═════ Records for the task
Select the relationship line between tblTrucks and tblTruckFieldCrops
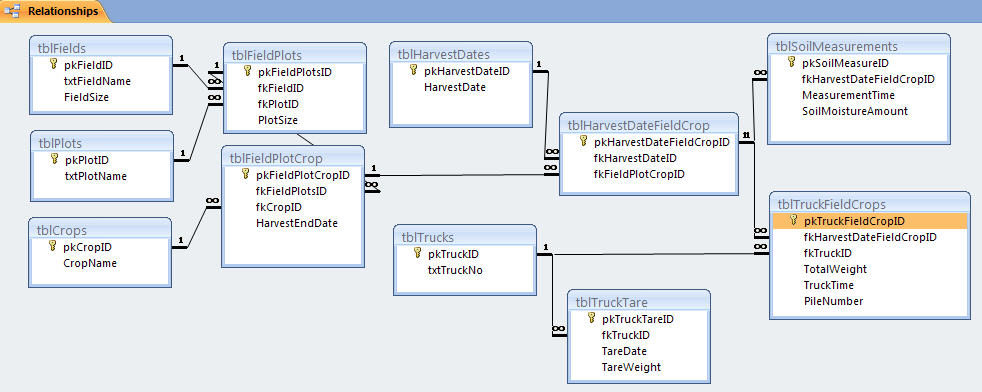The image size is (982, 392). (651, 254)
══════════
═════ Records for the task
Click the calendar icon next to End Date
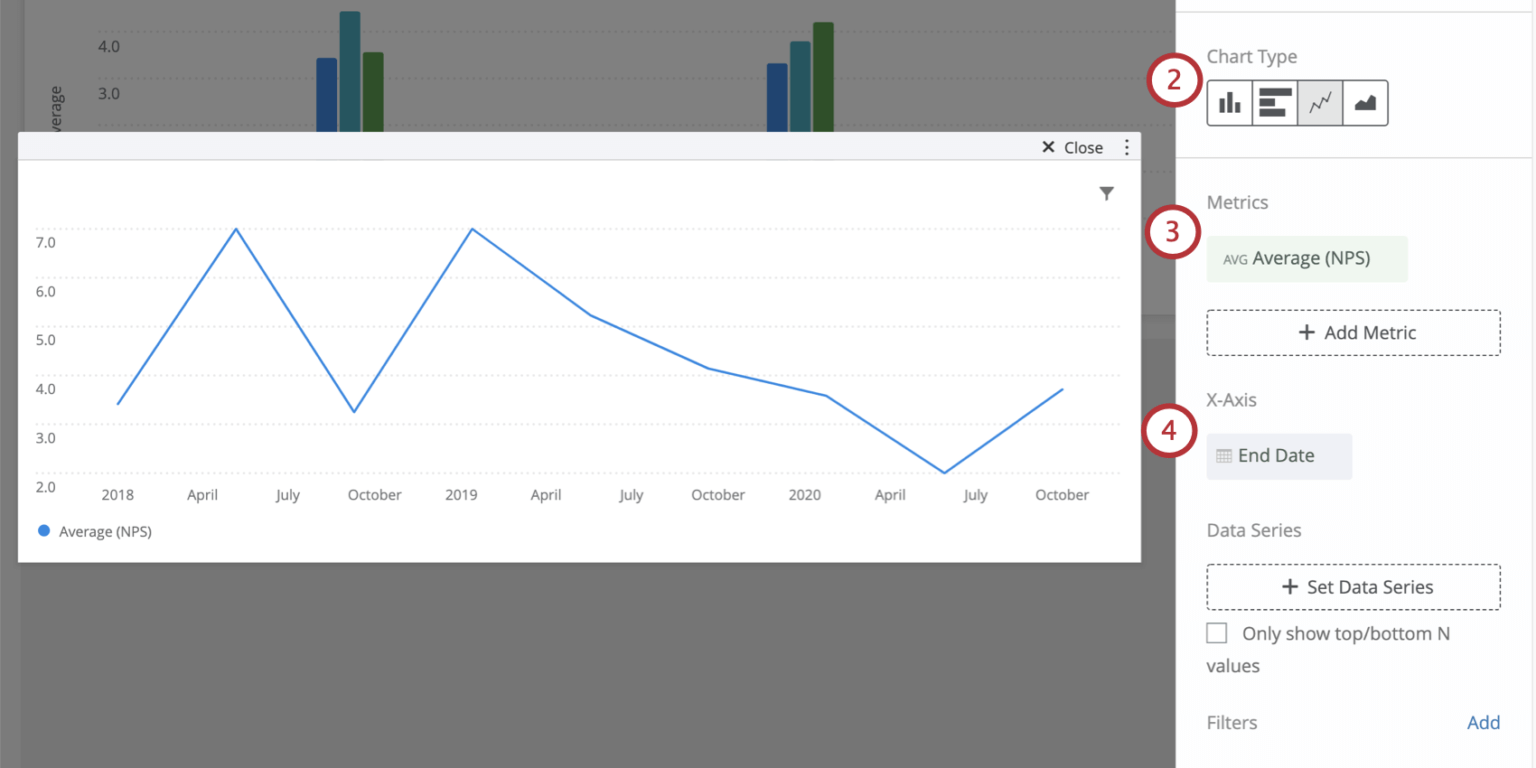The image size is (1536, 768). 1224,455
══════════
═════ Records for the task
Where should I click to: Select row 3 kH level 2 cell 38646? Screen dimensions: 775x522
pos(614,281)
══════════
Extract the lines between the one holding "Where should I" and the one holding "pos(614,281)", inclusive, and reproduce them with no changes.

*Answer to this task*:
Where should I click to: Select row 3 kH level 2 cell 38646? Screen dimensions: 775x522
pos(614,281)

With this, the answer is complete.